Every query that gets evaluated tells you whether you're hitting or missing your metrics - where your system is failing - and what needs to be fixed - acting as a direct input into the next iteration.

Get this right and it gets you well ahead of your competition and makes it hard for them to catch up.

I learnt this the hard way

I've learnt the hard way what happens when you get absorbed in the excitement of building AI products without the up-front work.

I was part of the Gen AI Innovation Team at a major FTSE100 company that was tasked with building a customer service agent. The capability of the technology was there, so we were excited and moved quickly. We built the demo. It looked impressive. We thought RAGAS was the answer to evaluations. What we soon discovered was without the domain context of what good looked like, we had no way of evaluating whether it would be successful in production.

At that point there were a team of AI Engineers on the payroll, building, but unsure of the best direction. What we really needed was the domain expertise to define the success criteria up front - the inputs, the metrics, and how to comply with the regulations. We went back to the drawing board and ended up re-architecting. If we'd gone for evaluations-first we'd have saved months of time and effort.

I have also seen it from the other side - working with companies who had shipped AI products to production and had no visibility of how well they were performing. They were relying on customer complaints as their quality signal, which means the evaluation was happening in production, on real customers, with real consequences. And they were unsure how any releases would impact performance.

These experiences are what shaped my belief in the evaluation-first approach. Not because it sounds good in a blog post, but because the alternative is painful and expensive.

It's easier than ever to build. Set up your evaluations first, and it compounds

The barrier to getting an AI prototype running has never been lower. But moving it to a production product you can depend on is where things get tricky.
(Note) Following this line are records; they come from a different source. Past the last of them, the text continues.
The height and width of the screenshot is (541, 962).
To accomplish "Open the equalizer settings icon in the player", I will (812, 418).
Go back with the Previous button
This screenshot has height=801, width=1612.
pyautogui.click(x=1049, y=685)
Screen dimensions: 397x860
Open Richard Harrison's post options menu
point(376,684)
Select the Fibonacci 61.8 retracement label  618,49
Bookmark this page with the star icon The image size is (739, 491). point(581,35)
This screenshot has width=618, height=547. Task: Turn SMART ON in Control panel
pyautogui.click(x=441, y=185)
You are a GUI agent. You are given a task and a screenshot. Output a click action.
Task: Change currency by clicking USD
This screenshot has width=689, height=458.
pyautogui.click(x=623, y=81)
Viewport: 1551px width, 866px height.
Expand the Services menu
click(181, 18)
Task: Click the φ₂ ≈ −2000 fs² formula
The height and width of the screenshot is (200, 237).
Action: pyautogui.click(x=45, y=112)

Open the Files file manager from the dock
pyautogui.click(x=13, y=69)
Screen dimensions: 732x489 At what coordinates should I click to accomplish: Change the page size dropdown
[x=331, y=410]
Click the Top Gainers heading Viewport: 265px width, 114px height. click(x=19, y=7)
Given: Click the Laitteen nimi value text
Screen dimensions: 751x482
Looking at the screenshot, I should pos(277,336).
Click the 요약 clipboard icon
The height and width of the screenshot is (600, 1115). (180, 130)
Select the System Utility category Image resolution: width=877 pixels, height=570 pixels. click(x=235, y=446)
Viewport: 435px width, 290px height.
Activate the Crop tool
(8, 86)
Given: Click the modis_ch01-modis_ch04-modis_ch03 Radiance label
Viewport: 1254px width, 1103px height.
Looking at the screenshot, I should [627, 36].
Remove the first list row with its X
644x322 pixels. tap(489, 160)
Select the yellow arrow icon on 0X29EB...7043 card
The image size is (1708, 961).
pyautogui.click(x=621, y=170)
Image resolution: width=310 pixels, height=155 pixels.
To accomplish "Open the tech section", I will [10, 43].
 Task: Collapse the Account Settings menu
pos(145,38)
The hard part is not the implementation. The hard part is seeing through the excitement and slowing down long enough to do the upfront work: uncovering the processes, and defining what good looks like for your specific product.

There is no off-the-shelf solution for that. Ninety percent of the work is in the discovery - understanding the domain, the users, the edge cases, the regulations and the acceptance criteria. That is bespoke work, and it is the most valuable work in the entire process.